The Bodhisatta was once a king’s chaplain. He was an expert at magic, and one day he went deep into the forest, where no person would hear him talking, to practice reciting the very powerful Subduing the World Spell. But a jackal lying in a hole near the Bodhisatta heard him and memorized the spell. As the Bodhisatta got up to leave, the jackal jumped up and yelled out, “I have learned the spell better than you!” and ran off. The Bodhisatta, knowing this could lead to trouble, chased after the jackal, but to no avail.
The jackal found a she-jackal he liked and performed the spell on her. Suddenly, this female was his consort, and thousands of other four-footed animals—jackals, elephants, horses, lions, tigers, wild boars, deer, rabbits, and more—came to serve him. The new king of the forest rode around standing on the back of a lion that stood on the backs of two elephants. The jackal became so arrogant he decided to become the ruler of people too. He marched his four-footed army to the kingdom’s capital and surrounded it many kilometers deep, then he sent a message to the king: surrender or fight.

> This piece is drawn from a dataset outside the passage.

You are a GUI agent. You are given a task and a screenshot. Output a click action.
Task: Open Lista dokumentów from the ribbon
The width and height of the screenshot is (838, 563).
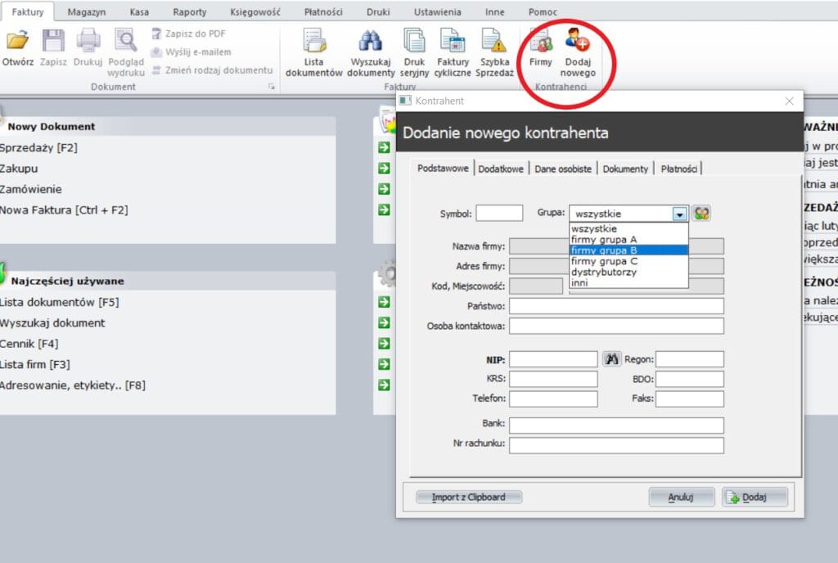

The king and everybody else was alarmed, except for the Bodhisatta, who told the king he could defeat the jackal. The Bodhisatta climbed up one of the towers on the city wall and asked the jackal how he planned to conquer the city. The jackal told him he would make all the lions roar, and this would frighten people so much that they would not fight. So the Bodhisatta announced by the beat of a drum that everybody needed to fill their ears with flour; and the people did so. Then the Bodhisatta returned to the tower and again asked the jackal what his strategy was. Getting the same answer, the Bodhisatta told him he did not believe lions would follow the order of a lowly jackal. As a demonstration of his power, the jackal tapped the lion he stood on and it let out a mighty roar. The sound terrified the two elephants, so the jackal fell to the ground and was crushed to death under their feet. And in the mass panic that followed, every animal, except for the lions, died from being trampled or wounded.
The kingdom saved, the Bodhisatta threw open the city gates and told people to go collect the carcasses. They ate as much fresh meat as they could, but there was so much remaining that they invented the process of drying meat to preserve it.
In the Lifetime of the Buddha
The jackal was an earlier birth of Devadatta, a disciple of the Buddha who became his nemesis and tried to kill him three times. When the Buddha heard some of his disciples discussing how Devadatta had previously had a good reputation and much support, he told them this story so they knew that Devadatta also had short-lived success in the past.
The king was an earlier birth of Ananda, one of the Buddha’s top disciples.